• EXCERPT TO READ:
###

A Minnesota Court of Appeals decision — requiring an employer to pay a terminated employee nearly 200 hours of accrued vacation — is the latest reminder to employers to be cautious in denying employees their earned and accrued paid vacation.

The recent decision, Lee v. Fresenius Medical Care, might be appealed and overturned. And it applies only in Minnesota. But the conclusion is a reminder to employers in all states that it can be risky to adopt policies that put restrictions on the payment of earned and accrued vacation. Some states forbid the practice. And in other states, courts have defined earned and accrued vacation pay as earned wages due to employees.

Facts of the case: The employer, Fresenius Medical Care, had a policy in its handbook telling employees, “…if your employment is terminated for misconduct, you will not be eligible for…payment of earned but unused [paid time off] unless required by state law.”  Fresenius terminated Susan Lee’s employment for misconduct and refused to pay her nearly 182 hours of earned, but unused, vacation time.

Lee contested the employer’s denial. The District Court ruled in favor of the employer, determining the handbook policy was part of the employment contract between Fresenius and Lee. Since Lee was discharged for misconduct, the District Court concluded she was not entitled to be paid for unused vacation time under terms of her employment contract.

###

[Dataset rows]
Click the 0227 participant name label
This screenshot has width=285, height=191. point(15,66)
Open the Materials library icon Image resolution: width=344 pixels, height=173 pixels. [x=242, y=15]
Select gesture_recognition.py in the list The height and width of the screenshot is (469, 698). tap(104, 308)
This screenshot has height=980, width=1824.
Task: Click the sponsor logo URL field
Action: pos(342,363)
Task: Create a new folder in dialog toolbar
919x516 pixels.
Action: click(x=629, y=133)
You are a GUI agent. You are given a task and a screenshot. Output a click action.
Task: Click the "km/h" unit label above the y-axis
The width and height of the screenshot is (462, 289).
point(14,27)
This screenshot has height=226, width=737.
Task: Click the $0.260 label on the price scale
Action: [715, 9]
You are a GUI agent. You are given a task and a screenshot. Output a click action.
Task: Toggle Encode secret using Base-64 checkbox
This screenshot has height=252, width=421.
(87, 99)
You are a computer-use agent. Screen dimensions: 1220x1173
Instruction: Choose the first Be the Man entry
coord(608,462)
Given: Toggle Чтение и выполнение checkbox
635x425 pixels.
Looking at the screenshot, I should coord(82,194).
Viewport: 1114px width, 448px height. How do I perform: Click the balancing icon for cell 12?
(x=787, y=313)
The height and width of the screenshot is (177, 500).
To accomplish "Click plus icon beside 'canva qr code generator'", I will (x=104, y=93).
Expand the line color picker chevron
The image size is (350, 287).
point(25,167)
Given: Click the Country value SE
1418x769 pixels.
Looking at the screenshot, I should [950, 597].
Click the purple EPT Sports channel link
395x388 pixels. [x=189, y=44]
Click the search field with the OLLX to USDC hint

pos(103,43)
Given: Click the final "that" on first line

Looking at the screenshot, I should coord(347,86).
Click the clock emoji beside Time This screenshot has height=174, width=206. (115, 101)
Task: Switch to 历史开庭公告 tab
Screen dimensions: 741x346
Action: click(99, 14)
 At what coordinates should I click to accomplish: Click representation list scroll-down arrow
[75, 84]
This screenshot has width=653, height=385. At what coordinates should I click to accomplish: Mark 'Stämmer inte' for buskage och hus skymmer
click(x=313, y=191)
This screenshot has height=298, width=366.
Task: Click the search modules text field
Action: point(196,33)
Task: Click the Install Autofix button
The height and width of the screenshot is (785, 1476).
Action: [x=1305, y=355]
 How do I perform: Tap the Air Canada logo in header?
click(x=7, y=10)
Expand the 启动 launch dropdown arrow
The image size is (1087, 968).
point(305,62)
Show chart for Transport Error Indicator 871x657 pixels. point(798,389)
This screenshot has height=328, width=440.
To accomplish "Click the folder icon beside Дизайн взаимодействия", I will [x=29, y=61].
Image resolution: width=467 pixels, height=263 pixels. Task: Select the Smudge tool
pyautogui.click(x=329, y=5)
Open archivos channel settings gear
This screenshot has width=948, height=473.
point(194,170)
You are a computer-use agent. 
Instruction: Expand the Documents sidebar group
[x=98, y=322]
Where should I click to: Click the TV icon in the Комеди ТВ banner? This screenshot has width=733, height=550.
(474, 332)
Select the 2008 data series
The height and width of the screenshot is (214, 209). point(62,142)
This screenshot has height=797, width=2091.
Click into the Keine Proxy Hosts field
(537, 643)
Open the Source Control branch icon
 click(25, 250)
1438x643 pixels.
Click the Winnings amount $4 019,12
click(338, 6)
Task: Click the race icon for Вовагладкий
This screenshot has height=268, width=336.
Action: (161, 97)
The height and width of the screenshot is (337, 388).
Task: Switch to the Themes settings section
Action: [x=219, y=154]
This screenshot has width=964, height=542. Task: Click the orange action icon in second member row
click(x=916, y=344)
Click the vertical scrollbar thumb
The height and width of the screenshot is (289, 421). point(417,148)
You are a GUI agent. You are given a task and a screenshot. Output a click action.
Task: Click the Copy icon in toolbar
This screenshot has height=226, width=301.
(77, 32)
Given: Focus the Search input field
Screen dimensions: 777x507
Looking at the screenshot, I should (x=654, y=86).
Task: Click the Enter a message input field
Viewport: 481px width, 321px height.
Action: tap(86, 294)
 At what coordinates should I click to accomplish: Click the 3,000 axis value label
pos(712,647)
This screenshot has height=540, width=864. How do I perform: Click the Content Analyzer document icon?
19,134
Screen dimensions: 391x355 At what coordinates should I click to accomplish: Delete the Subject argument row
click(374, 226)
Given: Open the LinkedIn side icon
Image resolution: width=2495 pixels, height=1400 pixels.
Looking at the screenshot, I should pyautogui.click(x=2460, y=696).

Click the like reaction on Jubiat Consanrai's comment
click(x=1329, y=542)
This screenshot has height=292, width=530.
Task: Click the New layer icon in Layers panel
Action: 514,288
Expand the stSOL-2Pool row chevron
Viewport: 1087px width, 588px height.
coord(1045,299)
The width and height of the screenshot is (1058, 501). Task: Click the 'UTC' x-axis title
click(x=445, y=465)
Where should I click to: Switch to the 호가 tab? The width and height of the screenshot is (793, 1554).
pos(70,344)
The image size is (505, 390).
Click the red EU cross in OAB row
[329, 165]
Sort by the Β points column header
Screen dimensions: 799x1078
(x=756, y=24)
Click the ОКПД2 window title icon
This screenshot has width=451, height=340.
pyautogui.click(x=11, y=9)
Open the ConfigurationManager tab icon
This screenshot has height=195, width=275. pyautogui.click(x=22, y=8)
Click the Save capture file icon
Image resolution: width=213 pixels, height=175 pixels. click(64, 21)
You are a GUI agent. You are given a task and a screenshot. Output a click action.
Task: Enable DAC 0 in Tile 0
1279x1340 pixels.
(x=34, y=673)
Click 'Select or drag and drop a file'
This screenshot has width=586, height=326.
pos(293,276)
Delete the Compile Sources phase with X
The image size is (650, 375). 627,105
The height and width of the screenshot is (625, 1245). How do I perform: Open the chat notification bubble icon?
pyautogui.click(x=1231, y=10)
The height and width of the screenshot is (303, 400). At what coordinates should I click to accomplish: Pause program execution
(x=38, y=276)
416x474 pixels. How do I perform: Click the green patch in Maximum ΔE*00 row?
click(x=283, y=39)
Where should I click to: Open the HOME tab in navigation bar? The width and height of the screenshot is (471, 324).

###

• TASKS TO PERFORM:
• 1. In the text about the Minnesota vacation-pay decision, in whose favor did the District Court rule?
• 2. Continue the text about the Minnesota vacation-pay decision from its final sentence.
The rows are separate material and are unrelated to the text about the Minnesota vacation-pay decision.

• ANSWERS TO THE EXERCISE:
• 1. The District Court ruled in favor of the employer, Fresenius Medical Care.

• 2.
However, Minnesota law states an employer must pay a discharged employee “wages or commissions actually earned and unpaid at the time of the discharge…” But the state law does not define "wages."

The Appeals Court ruled in August of 2006:

  • The term "wages" includes pay for accrued vacation time.
  • Under Minnesota law, an employer “cannot provide by contract what is prohibited by statute.”

Thus, under Minnesota law the Appeals Court stated: “When an employer discharges an employee, any compensation for accrued vacation time that the employee has earned but has not been paid at the time of the discharge is immediately due and payable upon demand of the employee.”

A “use it or lose it” policy: The Minnesota case raises another question common for many employers: Can an employer adopt a "use it or lose it” vacation policy, telling employees any accrued vacation time not used after a certain date is lost?

The general rule followed under “wage and hour” laws and court decisions is:

  • Employers don’t have to give their employees a paid vacation benefit.
  • But if employees earn paid vacation under an employer’s established policy, the employer owes the employee the paid vacation — or paid wages in lieu of the vacation.

So a “use it or lose it” policy can be risky and in some states it is not legal. (Note: To determine what the law in your state may be on this and related questions, review your vacation policy with an attorney familiar with state employment law.)

For example, some years ago, in California, a terminated employee sued his employer for $24,200 because of a "use it or lose" vacation policy. The employee claimed he had 22 weeks of unused vacation accumulated over 13 years in two separate stints at the company.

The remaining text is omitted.